Saturday, December 6, 2008
While fighting the latest influenza epidemic I have been experimenting with origami "weaving". The problem of how to do this has helped to pass the time when I have been unable to sleep because of the effects of this very nasty virus.
The idea was to develop a method where I could add units to the length and breadth of the model while keeping it firm and stable. I needed to be able to lock two strips together at their ends and then lock this joint at right angles under the middle of a third strip.
My early attempts all proved unsuitable for one reason of another, mostly because the result was not sufficiently firm or stable. I finally settled on a modified square twist which is three sheets thick.
The photograph shows how this is coming along. I am developing a grid with the twist square locks at the intersections. I've used several different colors of paper so that the transitions between one piece and another are more obvious. Take a look at the orange and mauve strips. There is a different color projecting from either side of the middle of these strips.

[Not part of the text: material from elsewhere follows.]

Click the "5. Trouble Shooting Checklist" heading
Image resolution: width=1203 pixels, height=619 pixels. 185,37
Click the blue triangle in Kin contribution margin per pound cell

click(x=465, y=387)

Because this is a prototype folding I have been using cheap 20lb bond/50lb text copy paper in legal and ledger sizes. The color offerings are rather limited and I do not like them. The 'flu is making me feel sick enough without having to stare at a photograph of the model in its original colors of blue, green, pale yellow and goldenrod. I admit to the cyber crime of color changing the results to that which you see here.
I have plans for filling in the gaps with thinner woven strips. I think the result will be quite interesting. I plan on connecting these intermediate strips together using the discarded methods that I developed during the early phases of this project. Because the frame work is relatively rigid these methods should be suitable this time.
Although folding the strips is relatively easy putting them together is a little tricky. I am improving as I practice. The initial folding methods have been improved and modified. I have stopped tearing paper or getting hopelessly muddled with ridges which aren't where I thought I wanted them. I can now get the pieces together without tears in under a minute - well, mostly. At this stage, however, I would rate this piece as "advanced".